Tesco’s horsemeat traumas have evidently not deterred it from getting involved with other four-legged beasts. The chain has sunk nearly £50m into acquiring Giraffe, the restaurant chain, with the intention of installing the restaurants in 10 of its 250 Extra stores.
A feelbad brand can only make so much headway with apologies and ‘we mean to do better’ declarations. When your reputation has taken a hammering, a spot of brand repair is in order. Hitching your falling fortunes to a feelgood project is one tried-and-tested strategy. It may not restore confidence, but the association will at least confuse people and draw the fire from the most negative attacks.
That’s why notoriously polluting companies are so fond of establishing wildlife projects and why purveyors of sugary beverages sponsor sports.
It’s easy to see what Tesco wants from Giraffe. If you’re at an airport or station, Giraffe has been a relatively good option. With its free-range eggs, sourdough bread and British Farm Assured meat, it plays to a new, more progressive food agenda, one less susceptible to the growing critique of the dysfunctional globalised food sourcing of our large food retailers.
” Giraffe will be wounded by the association - look at Harris + Hoole”
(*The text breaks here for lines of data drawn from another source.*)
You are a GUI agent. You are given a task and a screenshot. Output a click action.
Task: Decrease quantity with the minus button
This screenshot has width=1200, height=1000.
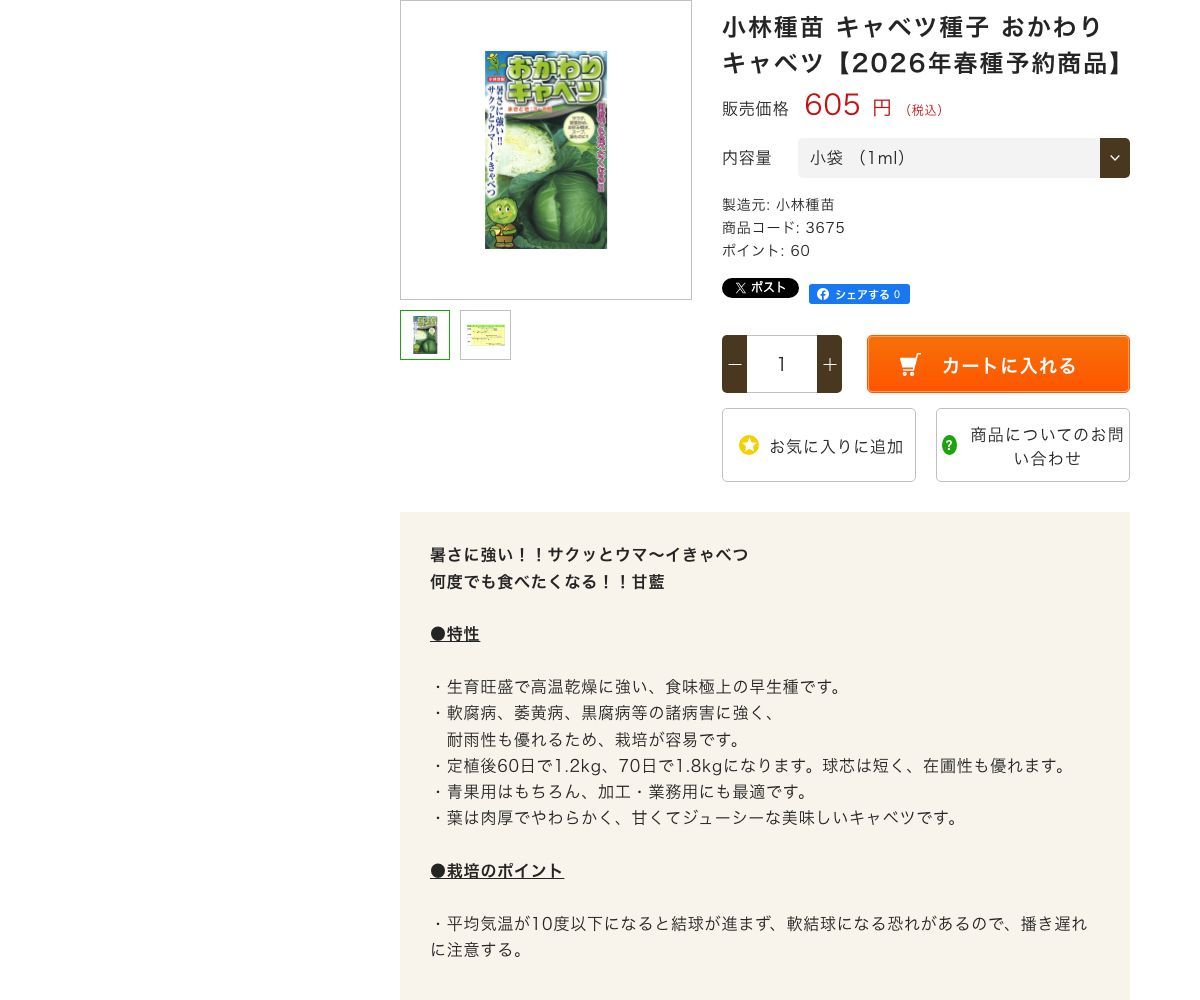pos(735,364)
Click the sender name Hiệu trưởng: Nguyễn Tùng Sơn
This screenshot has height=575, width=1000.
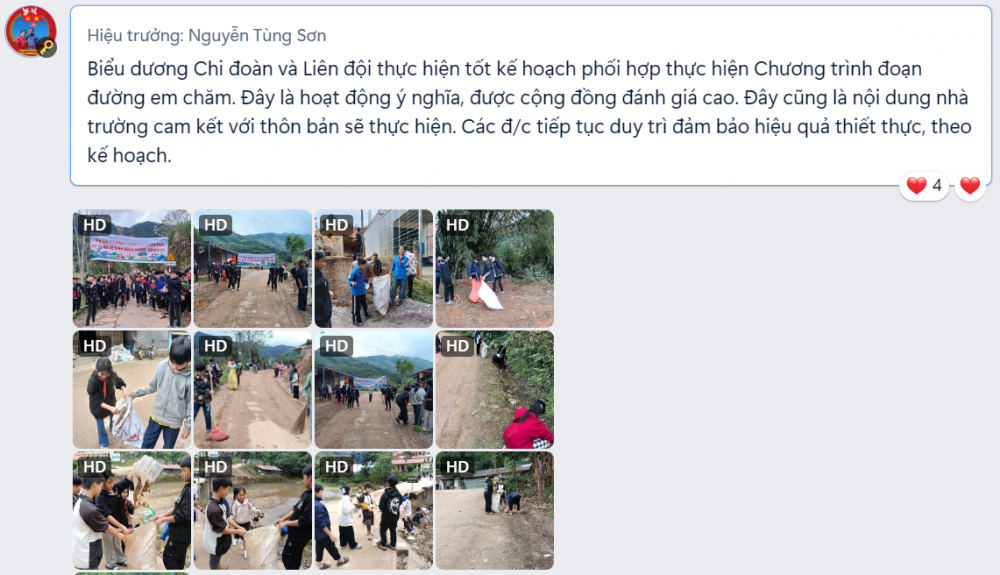pos(207,36)
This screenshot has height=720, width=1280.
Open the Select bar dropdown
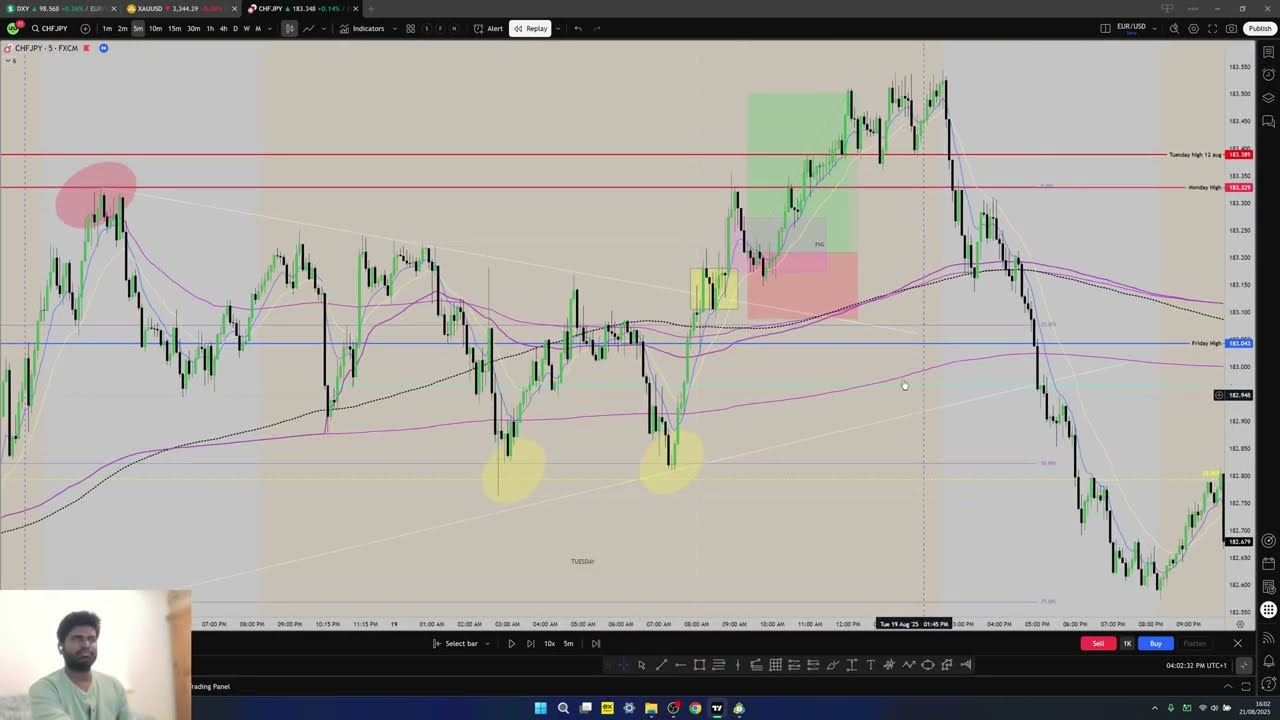click(x=461, y=643)
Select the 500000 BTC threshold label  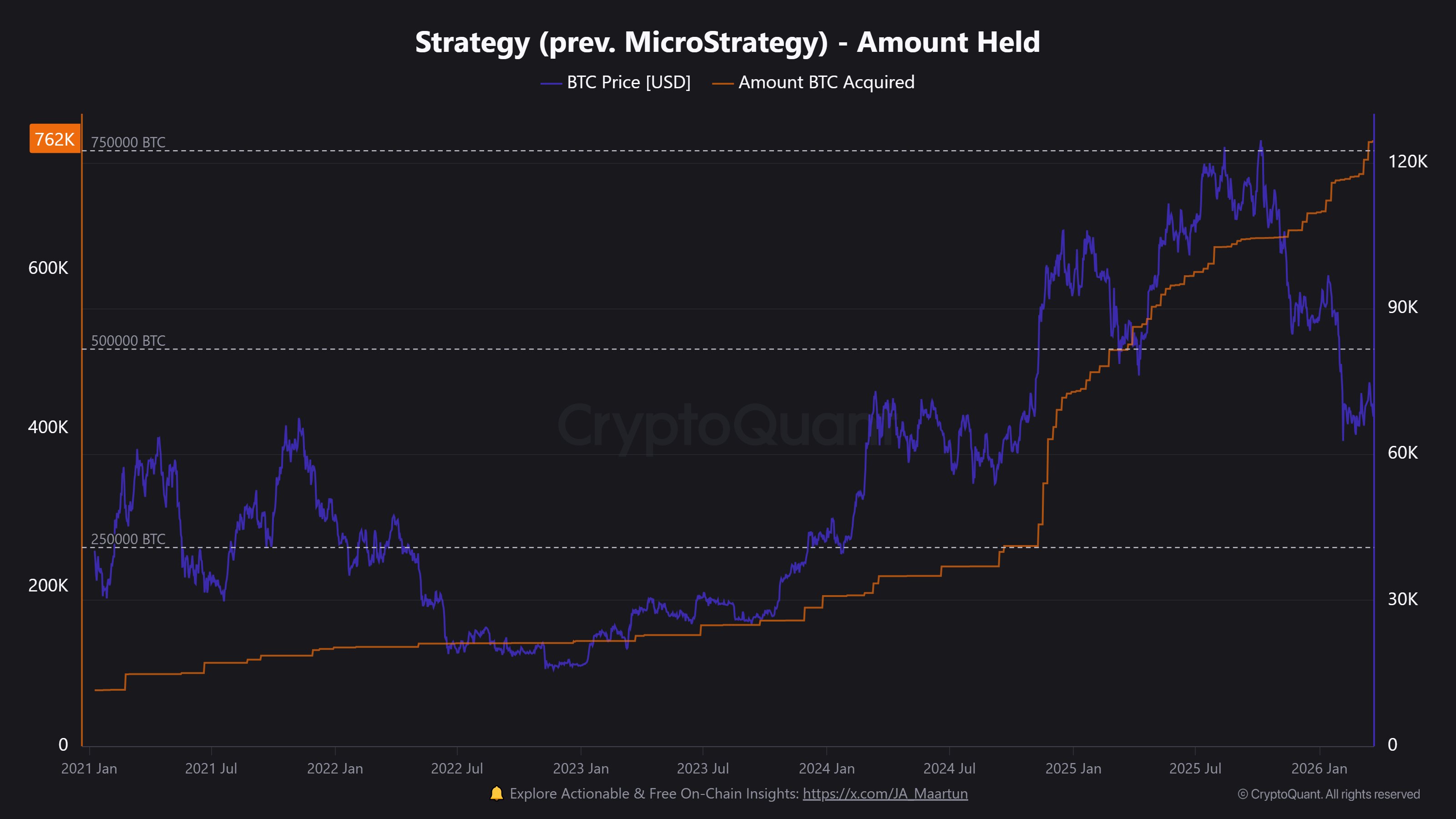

Giraffe, on the other hand, will certainly be wounded through its association with Tesco. Look at how the brand image of coffee bar chain Harris + Hoole has suffered since Tesco took a 49% stake last year. It has been left defending itself to once-loyal customers, trying to convince them that, despite Tesco’s involvement, it nevertheless retains its indie values and has not become yet another corporate coffee chain in the Starbucks mould.
Supermarket café-restaurants have always been depressing. Even people who routinely shop in supermarkets rarely choose to hang around in them. Tesco’s Extra stores, like giant Asdas, are all-round grim places to be.
The business press certainly doesn’t fancy their fortunes much, increasingly viewing Tesco’s largest format stores as big white elephants, vulnerable as customers switch to online.
The notion that Tesco can reinvent Extras as ‘retail destinations’ in which to “relax, socialise, recharge” really is a grand delusion of epic proportions.